Sunday, May 4, 2014

Incongruities



Luke 24:13-35

        (Walk over to the Communion Table. Pick up the bread and break off a piece. Eat it. Pick up the chalice. Pour the juice into the cup. Walk back to the pulpit)  

              It has often been said,
                If it walks like a duck,
And quakes like a duck,
It must be a duck.

Therefore logically it would follow,

If it taste like bread,
And it pours like grape juice,
It must be rather ordinary.

Such is the dilemma of one who comes to the table with a mind and heart haunted by the cruelness of this world. How does she overcome being blindsided by death? Why is he expected to imagine the mystery of God amidst the unpleasantness of life? When one’s eyes are closed to the possibility of the presence of God, the bread and the wine are only what they seem; nourishment for a moment.
Two men were headed home at the end of the Passover celebration. What had “passed over” them was the dream of a lifetime. Three days before, the angel of death slew the sacrificial lamb. Their infant hopes for the dawn of a new age lay dead at the foot of the cross. They had heard wild rumors of a resurrection but suspected it was just the active imaginations of bereaved women.  These disciples would not be fooled again. Too long they had believed in a dream, but their dream seemed the opening act to a nightmare. Three years had been wasted.  Now they only wanted to return home and recover what was left of their wounded lives.
Along this road of broken dreams, the incarnation of their holiest wish appeared beside them. But his identity was obscured by their broken hearts. They viewed the visitor as just another fellow traveler headed home from the week-end festivities. How often, in times of distress, have we failed to feel the presence of God? Who among us hasn’t desired a three day limit on any physical or spiritual pain? But the ache lingers, sometimes causing us to lose our taste for God, making the bread and wine ordinary.
The two disciples were so self-absorbed by grief they could not recognize the very One they mourned. They told the stranger, “We had so hoped Jesus would be the one to redeem Israel, but we were wrong. Now he is dead and we will listen to no more lies. We will not be tricked by anymore illusions. We just want to go home and start over again.”
At this point it becomes obvious Jesus had skipped the required course on pastoral care. He yells at the two men, “You idiots, have you completely forgotten what you were taught? The Messiah is not the one who wins the power struggle. He is the one who loses it. The Messiah is not the undefeated champion; he is the broken one who comes into his glory with the wounds still visible.” And then Jesus said the strangest thing. “You were invited on this journey not because of your brains or your brawn but because you understand what it means to have been wounded.”
There is a legend in the Talmud in which Rabbi Yoshua ben Levi encountered the great prophet Elijah.

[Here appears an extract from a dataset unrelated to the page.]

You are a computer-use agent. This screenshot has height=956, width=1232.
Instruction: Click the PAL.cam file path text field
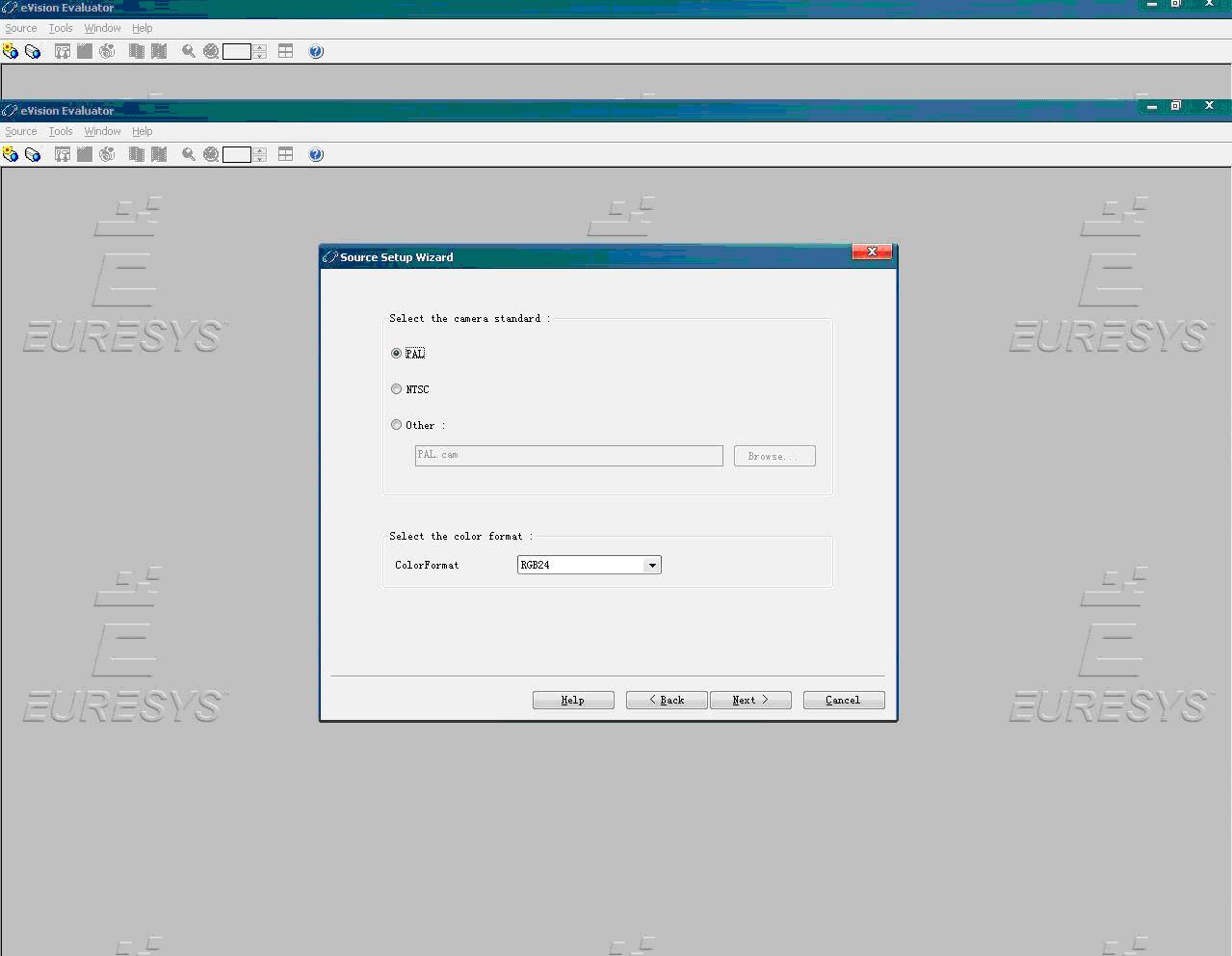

The Rabbi eagerly asked, “When will the Messiah come?”
Elijah replied, “Go and ask him yourself.”
“Where is he?” asked the Rabbi.
“He is sitting at the gates of the city.”
“How shall I know him?”
“He is sitting among the poor, binding his wounds, one at a time, waiting for the moment when he is needed.”
I suspect the Rabbi was as confused as the two travelers on the way to Emmaus. How can our brokenness become the vehicle by which others are healed?
Bewildered, yet intrigued, the two disciples asked the stranger to spend the night with them. The three sat to share a meal. Jesus, the guest, asked if he might serve as host. He took the bread, broke it, and held it out to them. In the breaking of the bread, perhaps they recognize the wounds in his hands. In the pouring of the wine perhaps they recognized the brokenness of his heart. But in the midst of each other’s brokenness, the disciples recognize their Lord.
John Leith wrote, “Revelation overcomes the incongruities between what life is and what life ought to be.” Our blindness does not keep God from coming to us. Our brokenness does not exclude us from the grace of God. In fact it would seem that Jesus prefers working with broken people, and with broken dreams, in a broken world.
The Gospel of Luke introduces us to Jesus by quoting Isaiah 61. “The spirit of the Lord is upon me because God has anointed me to bring good news to the poor, proclaim release to the captives, give sight to the blind, and let the oppressed go free.” How appropriate that one of the last acts by Jesus in the Luke’s gospel was to break bread and offer it to those who were broken.
This is my body, broken for you. This is my blood, shed for you. If these are just words, then the bread and wine remain ordinary.
But if those words are inspired by the one who was broken for our sake then those words can inspire us to read a Psalm with someone who is dying, or tell the truth to someone who asked for it, or end a quarrel with words of forgiveness, or write a note that restores hope, or listen to the same old story when a family member tells it for the hundredth time or a child tells it for the first time.

This is my body,
Broken for you.
This is my blood,
Shed for you
Extraordinary words,
When seen in the light of God’s grace.
Healing words,
        When spoken to one whose life is shattered.
Gospel words,
        Which inspire and heal.

Come to the table,
        And know our Lord in the breaking of the bread.
Then go from the table,
        And work to overcome, “the incongruities
                Between what life is,
                        And what life ought to be.”